下のトップメッセージで「ケミカル事業は、利益面で」から始まる段落を、主な事実を残して簡潔な箇条書きに書き直してください。

本文抜粋 ▸
_ _ _

経営情報

トップメッセージ

価格改定による適正利益の確保と新たな海外拠点の活用でグループの強化を図りさらなる企業価値の向上へ邁進してまいります。代表取締役社長 黒田雅史

第62期上半期のポイント

  • 業績はほぼ計画通りであったものの、前年同期比では増収減益となりました。
  • 「海外事業の拡大」を新たな経営テーマとして掲げ、10月中旬にM&Aを実施し、新たな海外拠点を取得しました。
  • 中間配当は1株当たり30円とし、前年同期に比べ5円の増配となりました。

第62期下半期のポイント

  • 上半期に引き続き、「利益確保」に向けて、契約・販売価格の改定などに取り組みます。
  • 上半期不振だった合成樹脂事業は、下半期にずれた需要の獲得で挽回を目指します。
  • 通期業績は計画通りに推移する見通しで、前期比で増収減益となる予想です。
  • 第62期(2024年3月期)上半期のご報告をお願いいたします。

    当期は前期に引き続き「安全」「安心」「スピード」「環境」そして「規模の拡大」「利益確保」「海外事業の拡大」を経営テーマとしております。なかでも「利益確保」については、原材料やエネルギー等はもとより様々な要因で経費を含む原価が上昇しており、適正な利益を確保していくには契約価格や販売価格の改定は喫緊の課題です。また、もう一つ注力しているのが「海外事業の拡大」で、上半期では新しい海外拠点を取得できました。9月末に、新潟県のマルイ工業株式会社の株式取得に係る株式譲渡契約を締結し、10月中旬に同社がグループ入りしました。同社はタイに製造・販売事業を展開する子会社があり、当社グループにおける海外事業の規模拡大に、今後大きく寄与していくものと期待しております。
    事業の概況につきましては、セグメント別でご報告いたします。自動車リース関連事業は、リースや自動車メンテナンス受託が堅調に推移し、燃料販売も販売価格設定の見直しを行い、安定した収益体制を整えたことで好調を持続しました。車両販売は、前期の予想を超えた販売単価上昇の反動により、数字的に伸び悩みましたが、通常ベースから見ると堅調と言えます。したがって、セグメント全体としては、ほぼ計画通りの結果となりました。
    ケミカル事業は、利益面でやや厳しい状況でした。度重なる原材料価格の上昇により値上げ交渉を進めていますが、大手取引先などは価格改定時期が決まっており、思うような成果が得られませんでした。その一方で、生産性の向上へ向けての取り組みは進展がありました。手狭で効率的な動線がとれず、かつ設備等の老朽化が進んでいる関東工場(茨城県古河市)に関し、2026年の稼働を目途に、広い敷地への移転(同市内)を決定いたしました。

_ _ _

データ抜粋 ▸
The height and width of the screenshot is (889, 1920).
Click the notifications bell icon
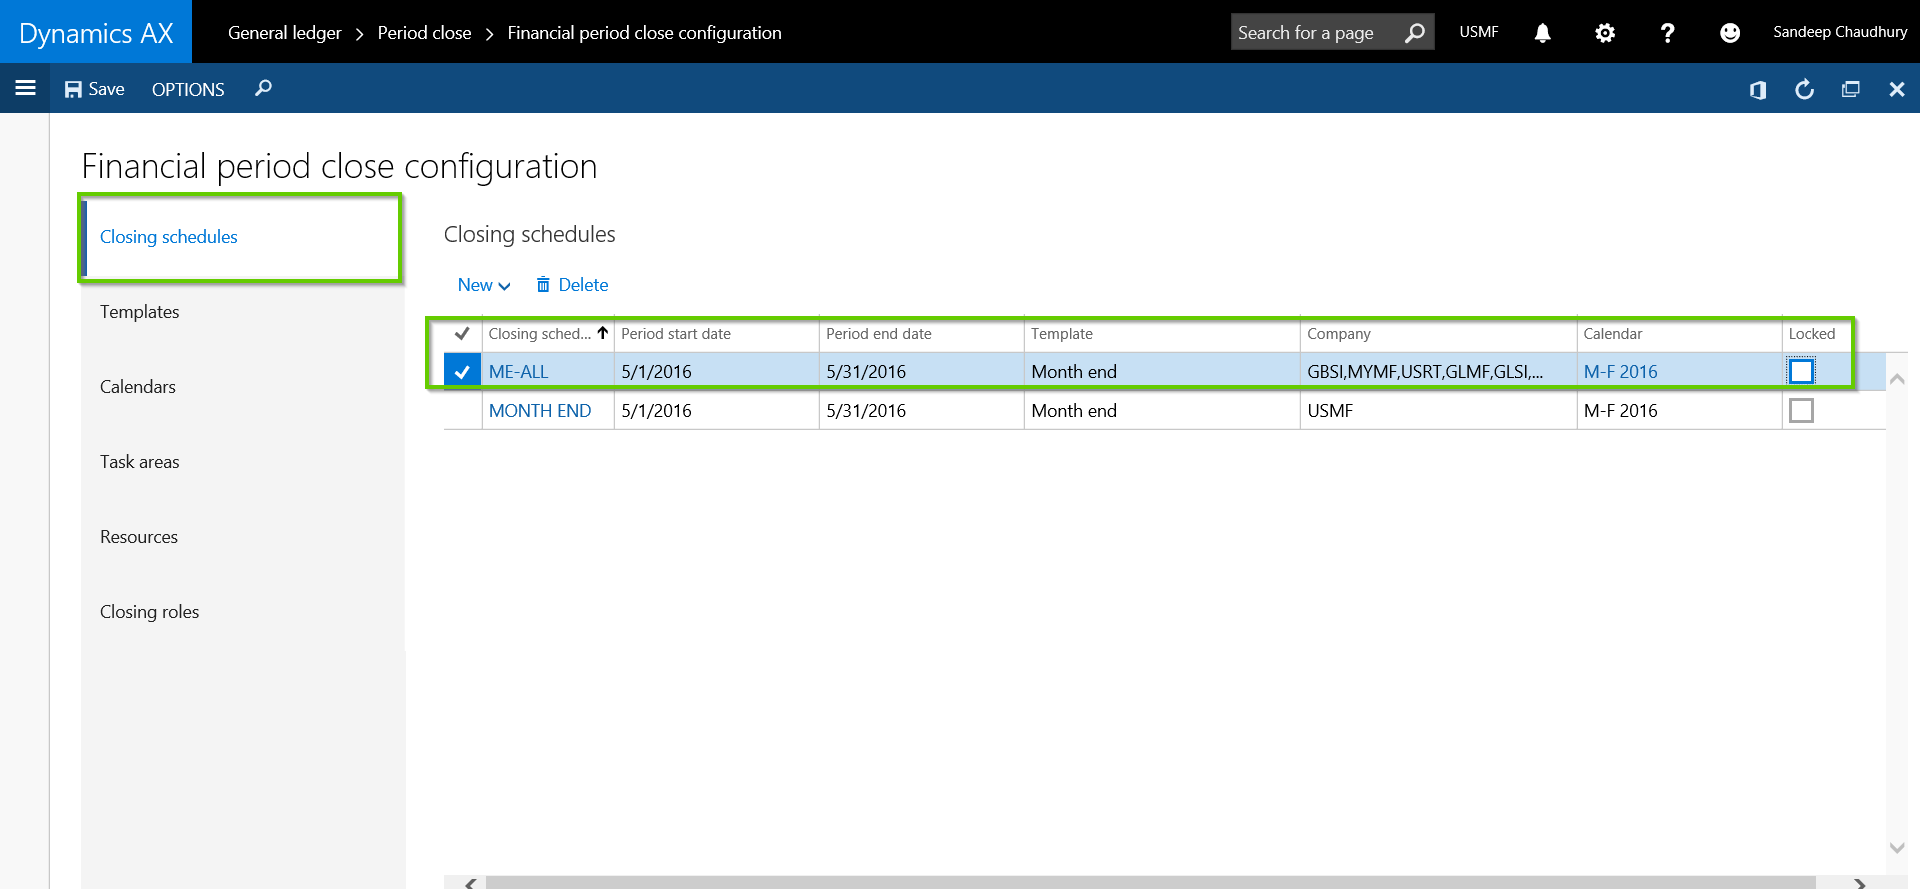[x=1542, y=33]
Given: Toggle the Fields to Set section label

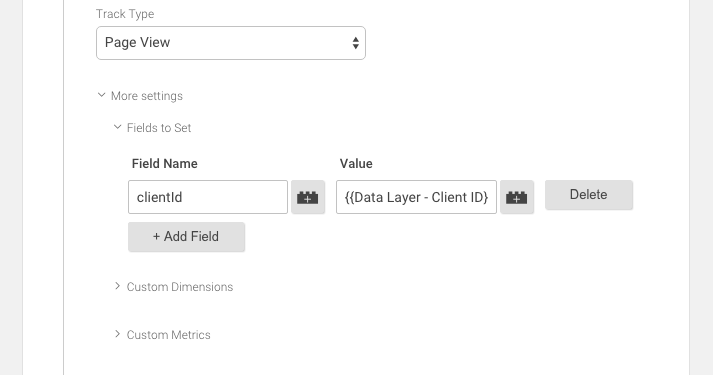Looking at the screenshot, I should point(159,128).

_ _ _

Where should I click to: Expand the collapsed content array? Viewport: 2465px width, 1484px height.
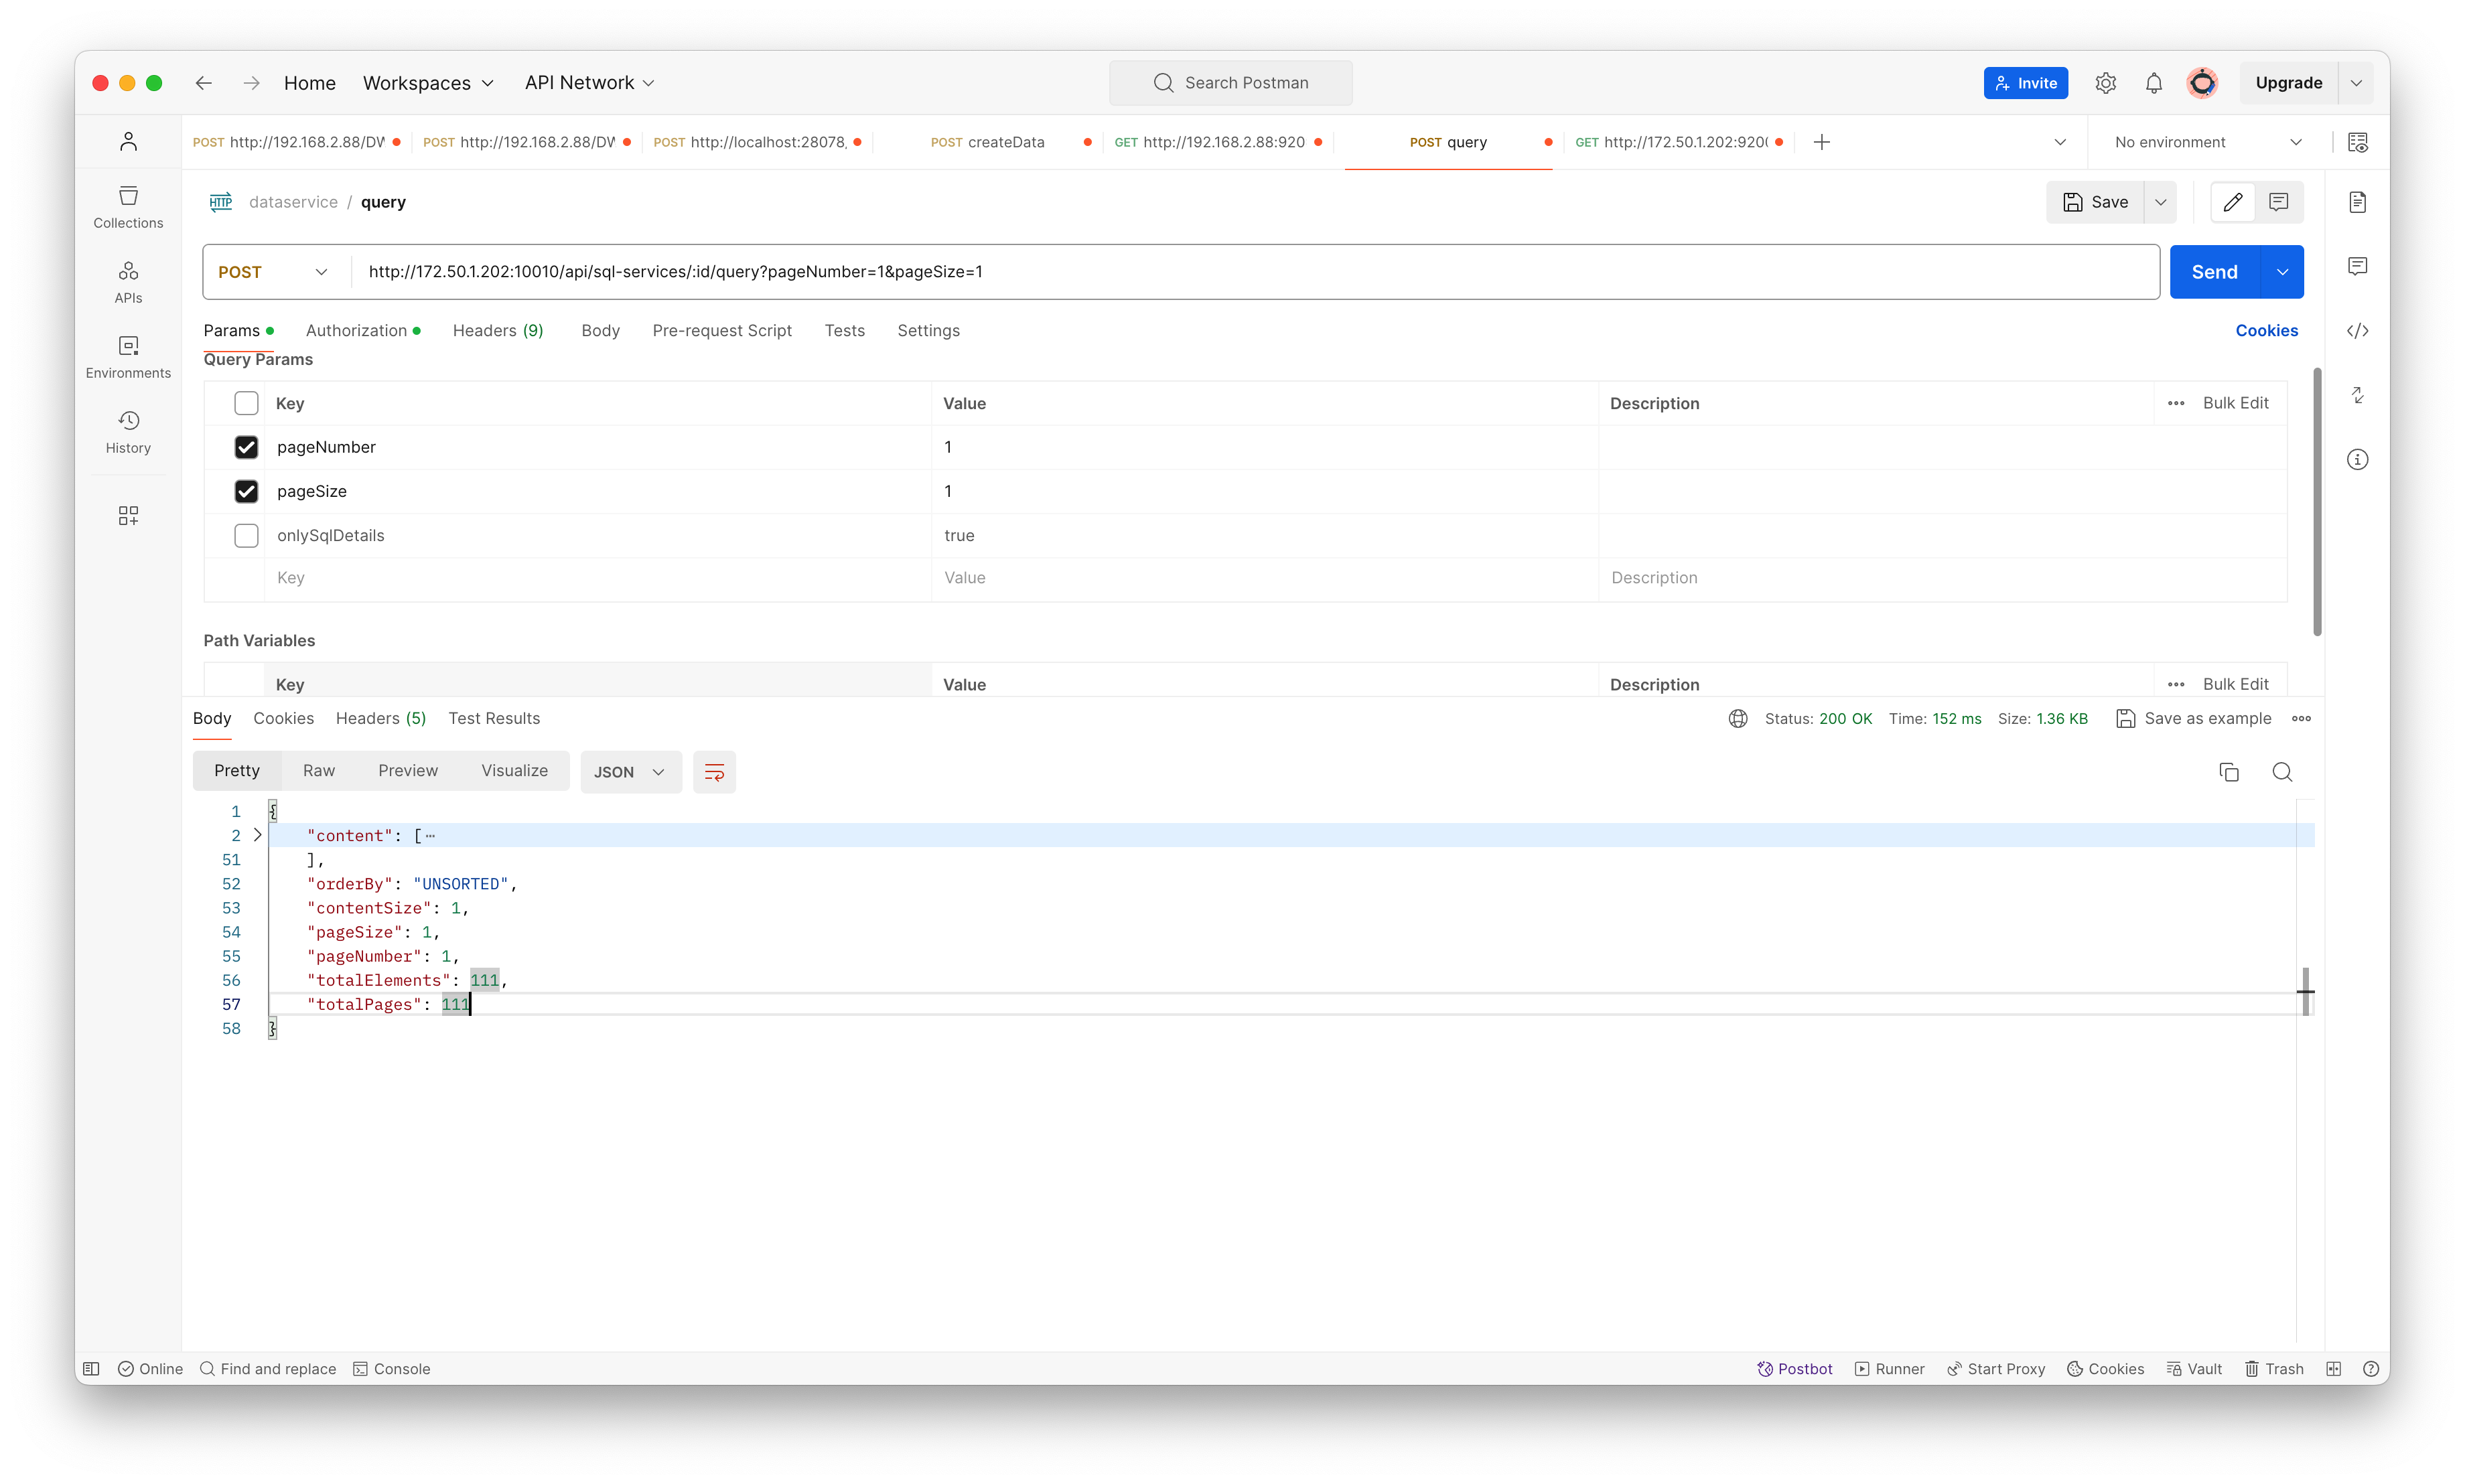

_ _ _

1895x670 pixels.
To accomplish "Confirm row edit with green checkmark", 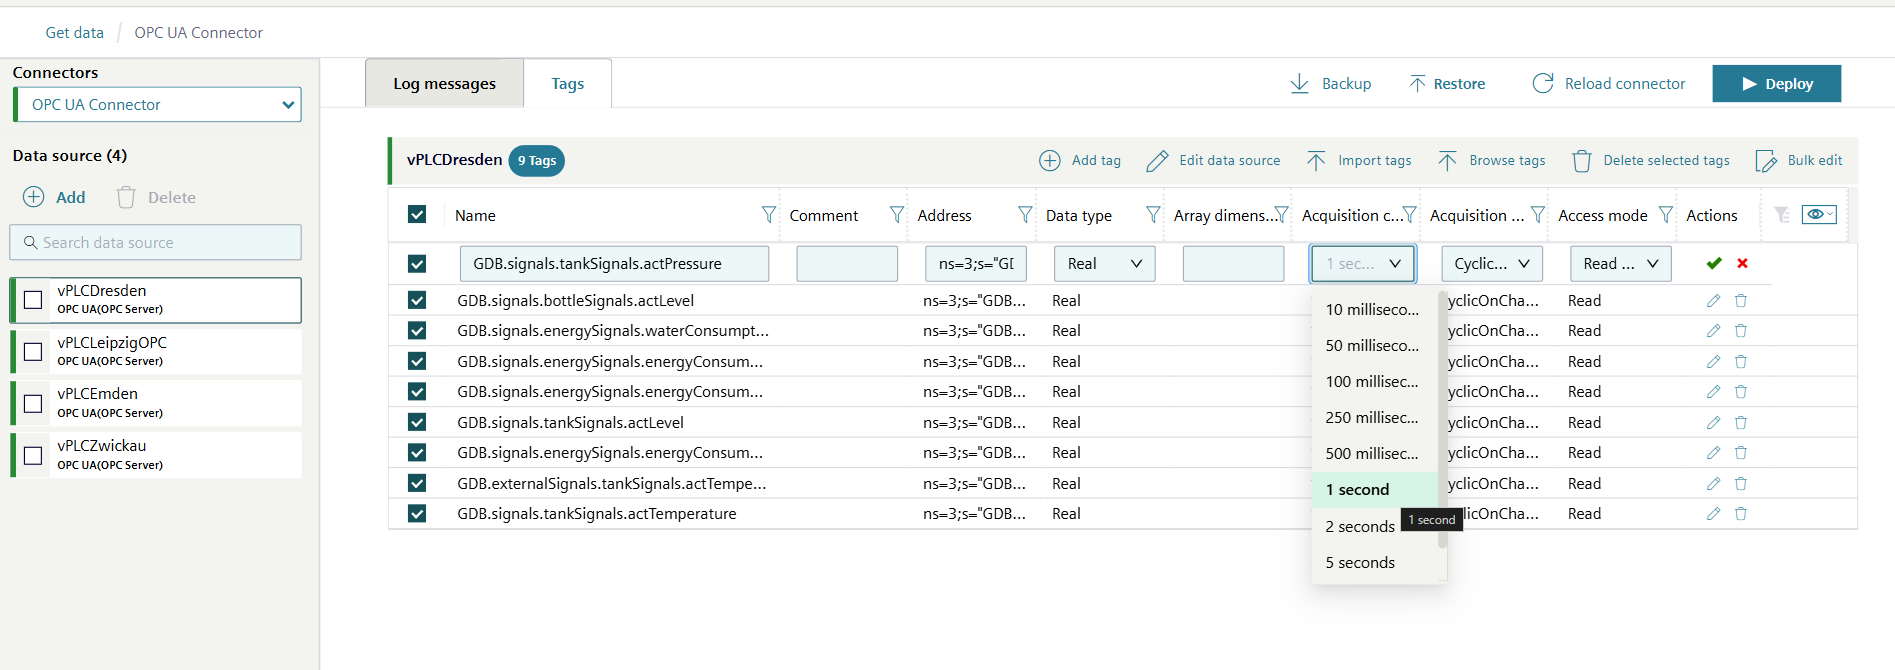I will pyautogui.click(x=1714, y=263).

_ _ _

演習結果 ▸
- ケミカル事業は利益面でやや厳しい状況だった。
- 原材料価格の度重なる上昇を受けて値上げ交渉を進めたが、大手取引先などは価格改定時期が決まっており、思うような成果は得られなかった。
- 一方、生産性向上への取り組みには進展があった。
- 関東工場(茨城県古河市)は手狭で効率的な動線がとれず、設備等の老朽化も進んでいるため、同市内の広い敷地への移転を決定した。稼働は2026年を目途とする。